I am picking raspberries twice a day. They are plentiful. In the morning I go out to gather a small bowl full quickly, just enough to add to our two portions of cereal. In the morning the leaves are wet. The mornings already feel like autumn and they are heavy with dew.   The leaves are wet so my sleeves get wet.  My sleeves are always soaked after the picking, so every morning I have to make a decision whether to eat my breakfast in my dressing gown with the sopping sleeves, or to go and get dressed for the day before tucking in to my cereal. In late afternoon, I go out again and gather a larger amount of the berries. These I freeze or take to friends, or I set them aside for us to eat in one form or another after supper.  Many people have received a gift of raspberries already. I love to give the gift of raspberries. Now I am beginning to give people a second offering. What I do not like is to make jam. I am happy to eat raspberry jam if someone else makes it. At this time of year, my preferred method is to eat my raspberries freshly mashed onto a piece of toast.    As I am picking, I often wonder about the berries that the birds have pecked at and maybe even eaten half. I never know if it matters and if the there is any problem with sharing bird saliva. I am not sure if birds have saliva. Anyway, there are plenty of raspberries both for me and for the birds and already the hedgerows are full of blackberries ripe for the picking. And the figs. The figs are fine this year. We had one perfect fig. One fig that tasted like we were in a warm and southern country, but there has not been enough heat for most of them to be be fully ripe and sweet like that. I bring them into the house at a certain point to finish ripening over a few days. If I leave them on the bush the birds will attack them and hollow out the fruit from the skin.  Once indoors, they are safe to ripen slowly and then they are delicious cooked into small tarts.

20 September Monday

There are dozens and dozens of little tiny wrens flying around. They come in the house and they get confused and they get stuck in impossible places.

 

21 September Tuesday

The house has appeared uninhabited for years.

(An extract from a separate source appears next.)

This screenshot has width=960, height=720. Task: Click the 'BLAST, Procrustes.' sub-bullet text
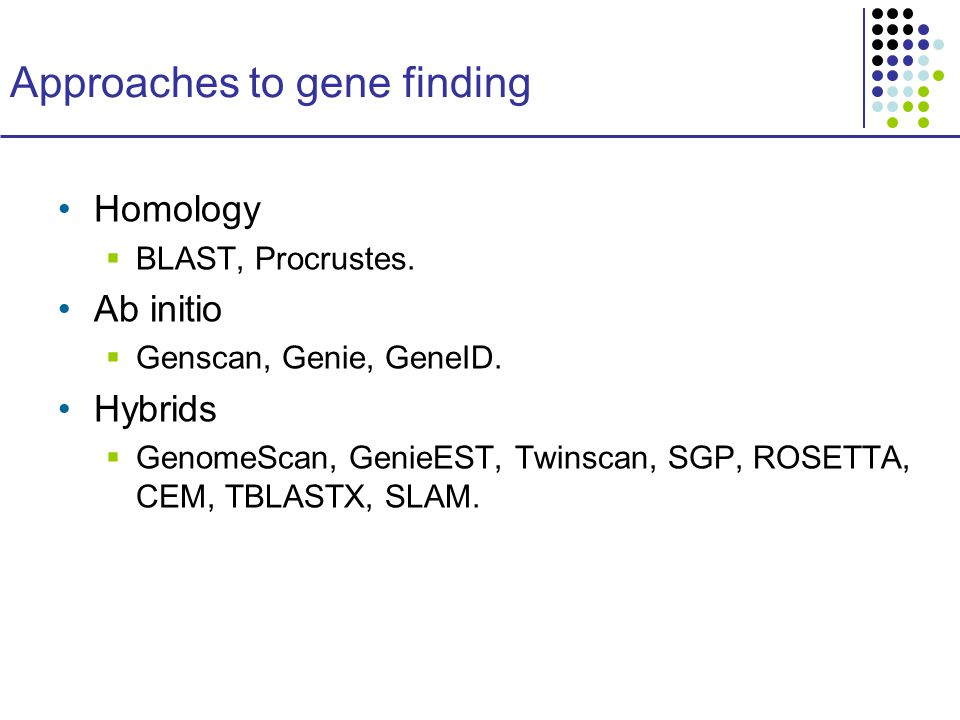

The paintwork around the windows is chipped and the curtains inside are droopy and dirty. There is never any activity to be seen in or around the house, or none that can be seen from the pavement. There is no space between the street level window and the door, just the narrowest piece of wood. Today I noticed that a clean and ironed white embroidered cloth has been laid along the inside of the window sill. A framed photograph of a man is on view. It is a photograph of a young man with a black and white cat. Beside the framed photograph there is a stack of five books. There is no name anywhere. There is nothing to say whether the man in the photograph is dead or alive. There is nothing to tell me if that same man is now old or if perhaps he is still as young as he was in the photograph.

I wish I had taken note of the titles of the five books.